The header tank is mounted to a cross-member at the front of the chassis.  I marked the centreline by measuring between the two radiator top-frames and then marked two lines 50mm on either side to allow for the diameter of the air inlet pipe.  I then marked another line midway between the "edge of inlet pipe" line and the radiator top frame and then centred the mounting holes for the header tank on either side of this.

Centres for mounting holes measured...

I then centre-punched the holes, drilled out to 6.8mm, and tapped for an M8x1.25 thread.  The header tank was then installed using 2No. M8x20mm stainless steel bolts with spring washers.

Header tank installed

The radiator top hose was connected up next.  AK supply a stainless steel section of pipe which is joined to the radiator and to the engine with some lengths of flexible hose.  I had measured the stubs on the engine and the radiator to determine the hose bore needed and had purchased some 35mm bore silicone hose.  The AK stainless pipe is actually around 38mm outside diameter, so while the 35mm bore silicone hose could be squeezed onto the stainless pipe, it was a tight fit.  To my mind, however, this was the right thing to do; using a larger bore pipe to fit onto the stainless pipe would result in a looser fit onto the radiator and engine stubs and, while the silicone hose might be compressed enough to seal when tightening up the jubilee clips, I think having a tighter fit in the first place presents less risk of leaks.

AK supplied Top Radiator Pipe...

...installed in place with a short length of silicone hose at each end

Thinking ahead I angled the tightening screws on the jubilee clips securing the silicone hose at the radiator end so that in future they can be accessed from the side or below; once the body is on, access from the top will be impossible and it's very tempting to just secure these clips with the screws pointing upwards!  All the hose clips were tightened to 5Nm torque and rechecked again after 30 minutes or so to allow for any relaxation of the silicone.

Next up was the connection between the header tank and the small pipe on the top of the engine which connects to the water galleries in the cylinder heads, and the header tank overflow pipe.  I used some silicone hose with a bore of 6.5mm for both of these.  I secured the overflow pipe with a couple of P-clips secured with some M6 button screws to the radiator top frame and the bottom chassis rail.

Small diameter pipe between header tank and engine

Overflow pipe secured using a couple of P-Clips

The bottom radiator hose was slightly more tricky to fit.  The bottom hose has three connections; one to the bottom of the radiator, one to the bottom of the header tank and one to the thermostat housing on the engine.  The connection to the radiator bottom outlet was made with a length of 35mm bore silicone hose (same as the top hose).  The connection to the header tank was made with a length of 25mm bore silicone hose.
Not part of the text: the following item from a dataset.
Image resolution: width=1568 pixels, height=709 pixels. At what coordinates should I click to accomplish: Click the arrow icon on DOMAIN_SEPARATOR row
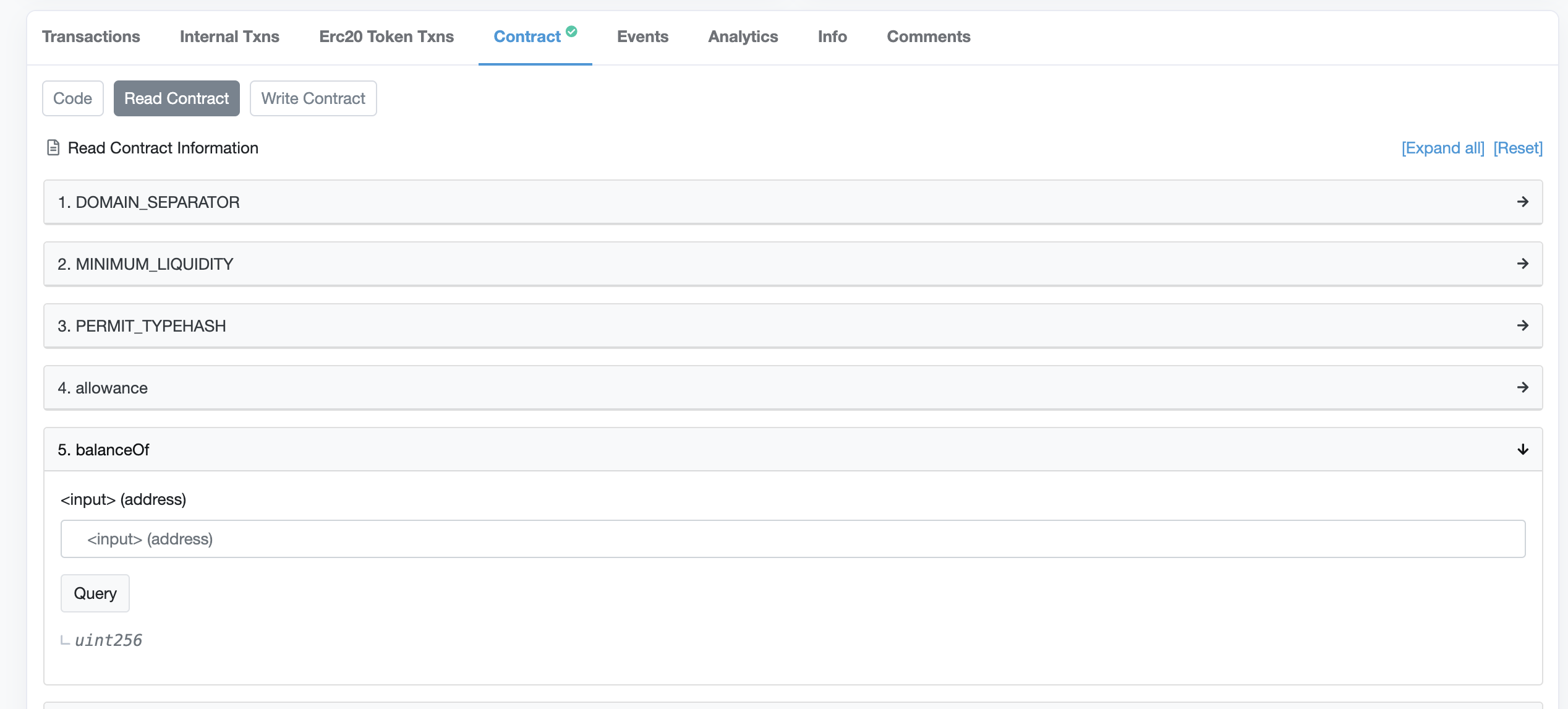coord(1522,202)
I needed to support the bottom stainless pipe roughly level to be able to judge the correct length to cut the required length of hose.  I erred on the side of caution and initially made the hose too long and cut it down 10mm at a time until the right length was achieved.

The connection to the engine thermostat was more involved.  Other builds I have seen have just used a 90-degree silicone hose bend between the thermostat housing and the vertical section of stainless steel pipe (the angle is slightly more acute than 90 degrees but the silicone hose gives some flexibility to adjust).  

I had ordered a 90-degree 35mm bore silicone bend thinking this would suit the purpose.  Unfortunately, I discovered two problems.  The first was that the leg lengths on my 90-degree bend were too short so when the bend was slid onto the vertical stainless pipe, it didn't reach the thermostat housing.  The second problem was that the diameter of the thermostat housing is 42mm and no amount of cajoling would get the 35mm bore hose onto the outlet.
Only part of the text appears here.